ENTRE O REAL E O INSÓLITO EM MÉLIÈS

Giordano Dexheimer Gil / Universidade Federal do Rio Grande do Sul

RESUMO
O presente artigo pretende analisar a relação semântica entre a imagem fotográfica e o
conceitos do duplo e do fantasma, identificados em diversas tendências culturais do século
XIX, da literatura romântica até o gênero das farsas fotográficas espirituais, e colocados em
paralelo com o cinema de George Méliès, em uma maneira de repensar o conceito de
realidade.

PALAVRAS-CHAVE
Fantasma; Doppleganger; Fotografia; George Méliès

ABSTRACT
The preset article intends to analyze de semantic parallel between the photographic
image and the concepts of doppleganger and the phantom, identified in several
cultural tendencies of the 19th century, from the gothic romantic literature until the
spiritualist photo hoaxes, putting them in the light of George Méliès' cinema, in a way
to rethink the concept of reality.

KEYWORDS
Ghosts; Doppleganger; Photography; George Méliès

O século XIX, na cultura ocidental, construiu-se através de uma


tapeçaria de oposições e dialéticas entre o progresso industrial e a nostalgia
histórica, manifestada em diferentes áreas da experiência humana. No
entanto, a tensão entre a realidade e a ilusão também é digna de nota,
impulsionada pelos avanços tecnológicos da reprodutibilidade da imagem
que mudaram os regimes de visibilidade que orientam a compreensão
humana daquilo que é real e daquilo que é virtual. Não se trata,
necessariamente, de mera repaginação da repulsa platônica pelas artes
miméticas, mas de uma transformação ainda mais endêmica, que, no século
seguinte, completa a tarefa de recolocar as representações ilusórias no
epicentro do sistema cultural no lugar dos representados.

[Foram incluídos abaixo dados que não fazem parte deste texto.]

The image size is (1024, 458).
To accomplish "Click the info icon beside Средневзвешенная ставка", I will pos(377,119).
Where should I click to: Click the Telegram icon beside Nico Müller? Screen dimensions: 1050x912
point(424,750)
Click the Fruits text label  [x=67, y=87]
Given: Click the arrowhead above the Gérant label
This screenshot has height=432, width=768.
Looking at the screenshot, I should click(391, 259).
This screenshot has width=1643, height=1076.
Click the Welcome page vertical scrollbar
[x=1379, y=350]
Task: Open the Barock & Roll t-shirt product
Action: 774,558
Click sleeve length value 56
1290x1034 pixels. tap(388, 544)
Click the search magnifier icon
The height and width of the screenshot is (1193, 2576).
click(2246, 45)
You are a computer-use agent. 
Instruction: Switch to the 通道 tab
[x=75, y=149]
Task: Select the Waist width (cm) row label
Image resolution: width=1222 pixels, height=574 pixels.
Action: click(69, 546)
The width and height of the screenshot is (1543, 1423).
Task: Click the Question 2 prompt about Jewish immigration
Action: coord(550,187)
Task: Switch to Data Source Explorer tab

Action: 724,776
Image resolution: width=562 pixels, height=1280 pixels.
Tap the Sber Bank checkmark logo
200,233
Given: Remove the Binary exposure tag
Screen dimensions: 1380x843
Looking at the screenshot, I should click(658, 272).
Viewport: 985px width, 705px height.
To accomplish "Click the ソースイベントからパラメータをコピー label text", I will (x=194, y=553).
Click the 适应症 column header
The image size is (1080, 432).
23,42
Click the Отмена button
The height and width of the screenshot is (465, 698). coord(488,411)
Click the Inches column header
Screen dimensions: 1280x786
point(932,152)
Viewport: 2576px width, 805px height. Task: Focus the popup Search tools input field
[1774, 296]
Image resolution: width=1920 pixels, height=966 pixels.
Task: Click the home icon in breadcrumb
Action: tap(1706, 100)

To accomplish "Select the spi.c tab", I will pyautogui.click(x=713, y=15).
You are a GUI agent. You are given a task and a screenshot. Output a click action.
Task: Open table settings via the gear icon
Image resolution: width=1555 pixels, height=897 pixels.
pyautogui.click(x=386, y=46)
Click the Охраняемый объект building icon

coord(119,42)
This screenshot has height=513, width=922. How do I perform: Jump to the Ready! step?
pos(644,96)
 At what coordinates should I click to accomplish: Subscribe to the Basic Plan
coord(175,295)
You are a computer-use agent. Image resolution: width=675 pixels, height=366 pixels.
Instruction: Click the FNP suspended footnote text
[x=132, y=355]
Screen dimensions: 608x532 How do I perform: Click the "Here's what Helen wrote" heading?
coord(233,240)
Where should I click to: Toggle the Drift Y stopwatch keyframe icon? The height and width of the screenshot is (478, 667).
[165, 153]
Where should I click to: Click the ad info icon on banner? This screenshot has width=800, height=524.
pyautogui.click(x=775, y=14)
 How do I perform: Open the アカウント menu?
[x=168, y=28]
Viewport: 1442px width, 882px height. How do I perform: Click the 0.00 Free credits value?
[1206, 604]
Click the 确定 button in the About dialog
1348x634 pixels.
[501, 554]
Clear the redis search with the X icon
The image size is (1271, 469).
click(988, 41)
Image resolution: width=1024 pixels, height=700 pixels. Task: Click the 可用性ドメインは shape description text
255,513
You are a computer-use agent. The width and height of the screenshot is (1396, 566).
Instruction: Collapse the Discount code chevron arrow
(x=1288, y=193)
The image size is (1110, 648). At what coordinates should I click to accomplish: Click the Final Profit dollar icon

Em Le Portrait Mystérieux. Méliès apresenta-se como um mágico, com


gestualidades típicas do ilusionista e vestes como as de um dândi. Mostra
uma moldura vazada, e faz questão de atravessá-la para nos provar que é
vazada. Monta um cenário atrás dela, coloca ali um banco. Sem tocar em um
pincel, apenas com gestos que lembram os de um maestro, o personagem
faz surgir no quadro uma figura idêntica a si mesmo. Num primeiro momento,
a figura é estática, bidimensional, e aos poucos o autorretrato começa a
mover-se e discutir com o retratado, até que o pintor, repetindo os gestos
iniciais, torna-o um borrão de tinta, e o faz desaparecer numa tela preta.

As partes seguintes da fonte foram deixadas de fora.